In March 2024, threat analysts detected a new ransomware group, called Red Ransomware. The group, which began its activities during the waning days of prominent groups such as Lockbit and ALPHV, has quickly established a presence in cyberspace.
Who is Red Ransomware?
Red Ransomware, also known as Red CryptoApp, first revealed itself on March 5, 2024, immediately drawing attention to their activities by publishing the data of 11 victims on a Darknet leak site they called “Wall of Shame”. The original research uncovers the use of classic extortion techniques, but with utilization of modern technological approaches, including AI for negotiation. The ransomware group shows a high degree of premeditation by publishing the data of all victims at the same time. This is believed to have been done shortly to increase psychological pressure on future targets.
(All victim data is stored in a “Dataprojects” folder archived in ZIP format along with each victim’s name.)
The ransom note used by the Red CryptoApp group:
Victims of Red Ransomware
The profile of Red Ransomware victims shows that they select their targets from specific sectors and countries, suggesting a specific target selection strategy.
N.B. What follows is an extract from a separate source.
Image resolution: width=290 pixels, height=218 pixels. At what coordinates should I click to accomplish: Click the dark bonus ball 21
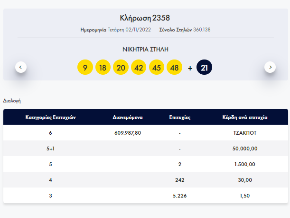coord(205,68)
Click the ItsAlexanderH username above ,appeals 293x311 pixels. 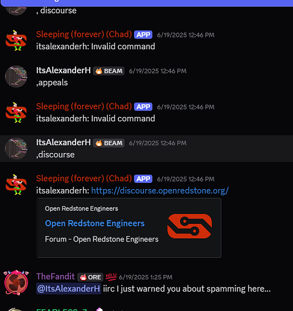64,70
The main victims are businesses from the United States, from a whole pack of different economic sectors, including educational and legal. Aside from the US companies, hackers also listed victims from Canada, Singapore, Mexico, Spain, Italy, India, and Denmark.
How does Red Ransomware work?
The Red Ransomware group uses a number of techniques to hack into and control targeted systems. Each attack is a serious threat to organizations in various industries.
Initial Access
Red Ransomware begins its attack by infecting systems using phishing emails or exploiting vulnerabilities in software. All user files get a new extension .REDCryptoApp and cannot be accessed without a special key. Imagine that in an instant all your data is encrypted and inaccessible.
Target audience
Red Ransomware covers a wide range of targets, including countries such as the United States, Canada, Singapore, Mexico, Spain, Italy, India and Denmark. So far information technology, legal services, hospitality, transportation, manufacturing, education, electronics, and retail are the main targets. However, this hints that the group selects victims where maximum financial gain can be achieved.
Victim negotiation
To contact victims, a unique URL is provided on the TOR network for ransom negotiations. The interface for communication is well designed. There is a login panel where victims enter a unique hash code to access a chat window for negotiation. And for confirmation, you have to solve a captcha to get through to the chat.
Use of AI
Also, communicating with victims is like talking to a well-tuned bot. Apparently, they’re using AI to automate communication. This allows them to dialog with multiple victims at the same time.